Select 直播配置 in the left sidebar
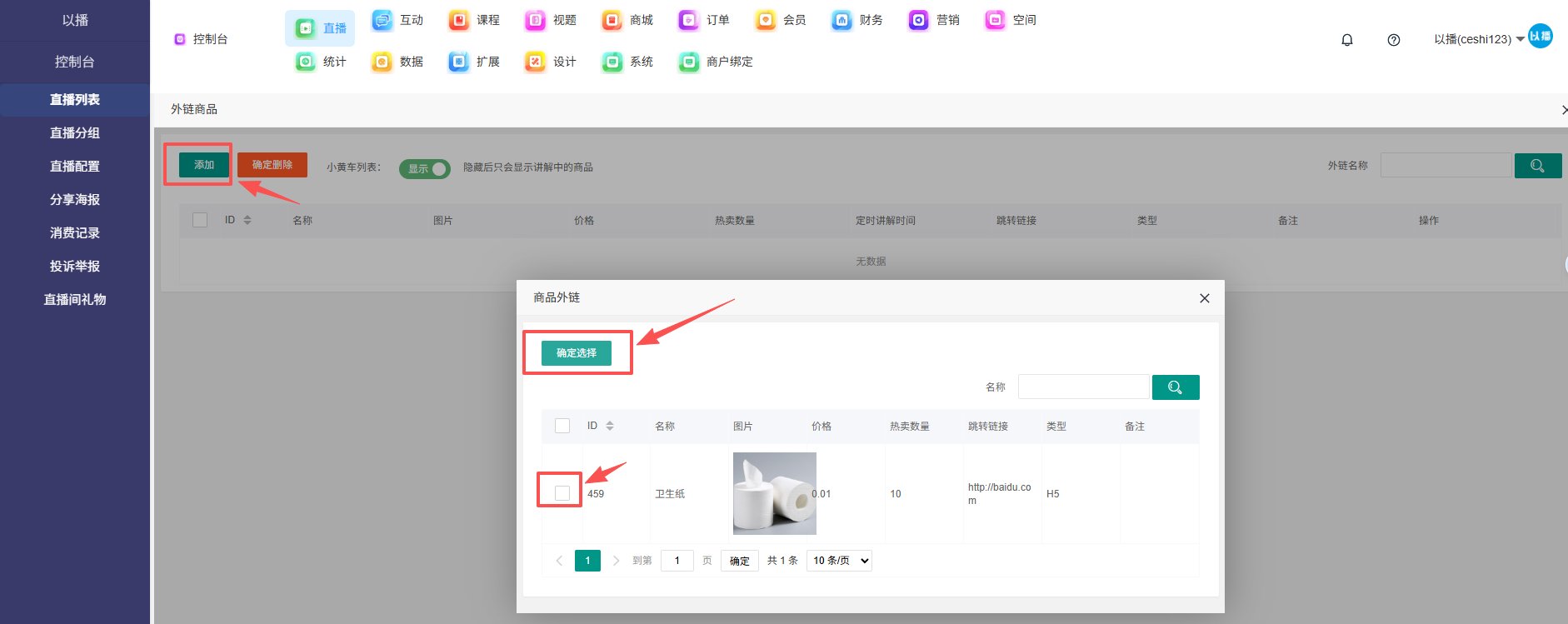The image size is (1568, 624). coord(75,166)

+++

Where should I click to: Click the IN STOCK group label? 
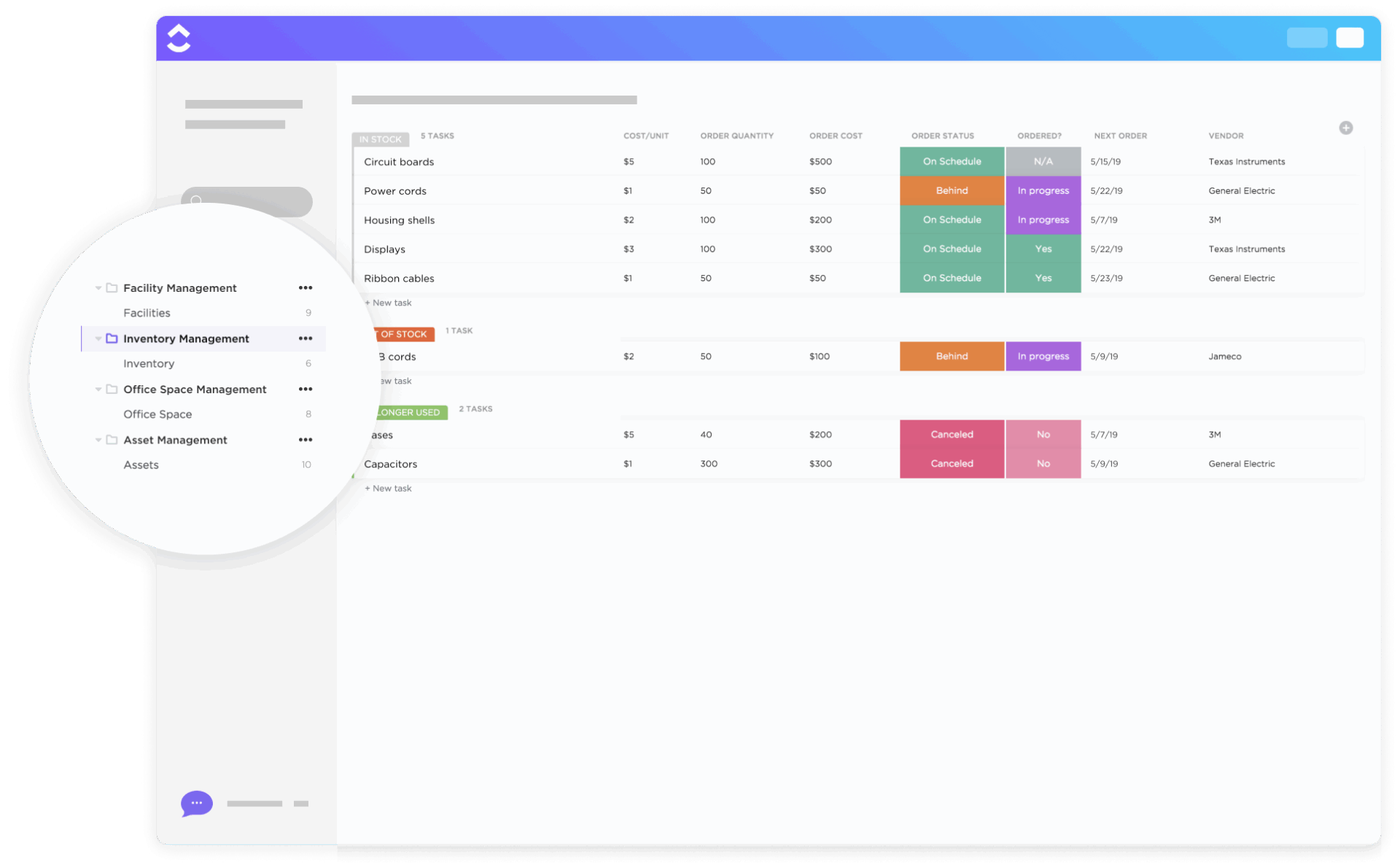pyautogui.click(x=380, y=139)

+++

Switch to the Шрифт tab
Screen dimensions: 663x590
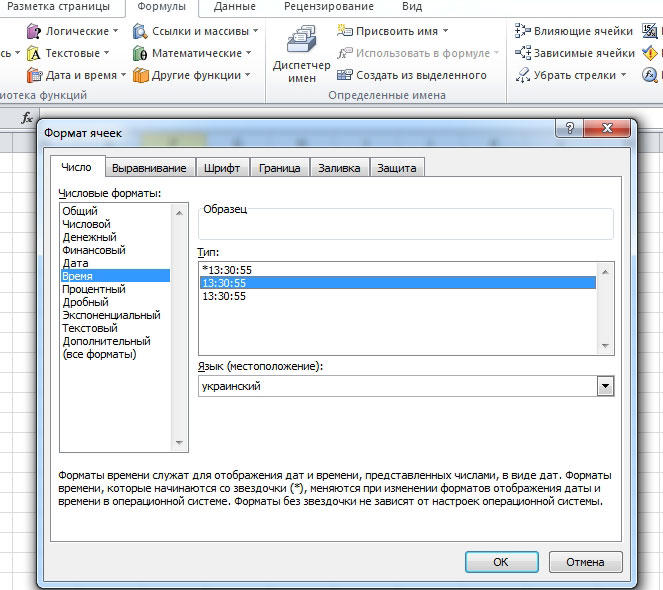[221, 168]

+++

Exercise requirements:
Copy out the records word for word, from the line containing "Where should I" through the line containing "pyautogui.click(x=380, y=139)", both included. Leave the pictures out.

Correct answer:
Where should I click to: Click the IN STOCK group label? 
pyautogui.click(x=380, y=139)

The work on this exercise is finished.